Nunca encontrei um descrente, apenas desvairados inquietos... é assim que é melhor tratá-los. São pessoas diferentes, não se percebe bem o que são: tanto os grandes como os pequenos, os ignorantes como os cultos, mesmo a gente da classe mais simples, tudo neles é desvario. Porque passam a vida a ler e a interpretar e depois, fartos da doçura livresca, continuam perplexos e não conseguem resolver nada.Há quem se disperse, de maneira que não consegue atentar em si mesmo. Há quem seja rijo como pedra, mas no seu coração vagueiam sonhos. Há também o insensível e fútil que só quer gozar e ironizar. Há quem só tire dos livros florzinhas, e mesmo elas consoante a sua opinião, e há nele desvario e falta de perspicácia. E digo mais: há muito tédio.
O homem pequeno é necessitado, não tem pão, não tem com que sustentar os filhos, dorme na palha áspera, mas tem o coração leve e alegre; é pecador e malcriado, mas mantém na mesma o coração alegre. E o homem grande farta-se de comer e beber, senta-se num montão de ouro, mas tem sempre a mágoa no coração. Há quem domine as ciências mas não se livre do tédio. Penso eu, então, que quanto maior a inteligência, maior é o tédio. Além disso, vede: andam a ensinar a gente desde o princípio dos tempos, mas o que lhe ensinaram para que o mundo fosse a mais bela e alegre habitação, recheada de todas as felicidades? E digo também: não têm decoro, nem sequer o desejam; pereceram todos, e todos louvam o seu perecimento, sem pensarem em virar-se para a única verdade (ora, viver sem Deus é um castigo, mais nada). Resultado: amaldiçoamos o que nos ilumina e não o sabemos. Que sentido tem viver assim?

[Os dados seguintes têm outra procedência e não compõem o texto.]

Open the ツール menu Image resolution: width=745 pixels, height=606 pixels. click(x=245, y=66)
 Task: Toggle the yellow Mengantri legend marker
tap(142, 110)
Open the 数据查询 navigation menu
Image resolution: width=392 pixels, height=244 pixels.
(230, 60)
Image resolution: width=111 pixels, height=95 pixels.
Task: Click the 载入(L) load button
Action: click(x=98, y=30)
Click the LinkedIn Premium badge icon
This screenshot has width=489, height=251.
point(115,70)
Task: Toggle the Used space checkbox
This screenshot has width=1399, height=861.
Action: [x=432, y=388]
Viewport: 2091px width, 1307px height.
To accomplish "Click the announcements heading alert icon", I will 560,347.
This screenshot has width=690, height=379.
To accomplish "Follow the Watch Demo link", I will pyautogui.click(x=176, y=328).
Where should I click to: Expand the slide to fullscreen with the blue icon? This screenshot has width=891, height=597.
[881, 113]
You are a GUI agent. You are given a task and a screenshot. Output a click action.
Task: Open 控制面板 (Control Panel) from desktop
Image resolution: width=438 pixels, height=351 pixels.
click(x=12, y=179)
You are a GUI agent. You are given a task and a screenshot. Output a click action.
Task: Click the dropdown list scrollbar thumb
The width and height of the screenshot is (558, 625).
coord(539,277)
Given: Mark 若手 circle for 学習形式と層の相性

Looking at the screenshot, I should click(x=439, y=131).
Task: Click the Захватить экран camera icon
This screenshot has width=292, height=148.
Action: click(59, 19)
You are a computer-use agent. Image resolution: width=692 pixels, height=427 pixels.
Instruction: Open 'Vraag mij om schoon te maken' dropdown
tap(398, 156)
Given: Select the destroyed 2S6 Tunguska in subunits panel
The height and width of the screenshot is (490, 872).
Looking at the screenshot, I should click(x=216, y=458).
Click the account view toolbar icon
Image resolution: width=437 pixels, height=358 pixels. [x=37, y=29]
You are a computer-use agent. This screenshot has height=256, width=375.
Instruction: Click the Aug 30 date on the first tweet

O homem que não venera não vive, um homem assim não suportará a si mesmo, nenhum homem. Se rejeitar Deus, venerará o ídolo... de madeira, de ouro, de pensamento. Estes são idólatras, não são descrentes: é assim que devem ser chamados. Mas, então, não existem descrentes? Sim, há quem seja na verdade descrente, e são esses os mais assustadores, porque trazem sempre o nome de Deus na boca. Ouvi falar dessa gente por mais de uma vez, mas nunca a encontrei. Existe, meu amigo, e acho que deve existir.
Fiodor Dostoievski; In: O Adolescente (fala do personagem Makar Ivánovitch).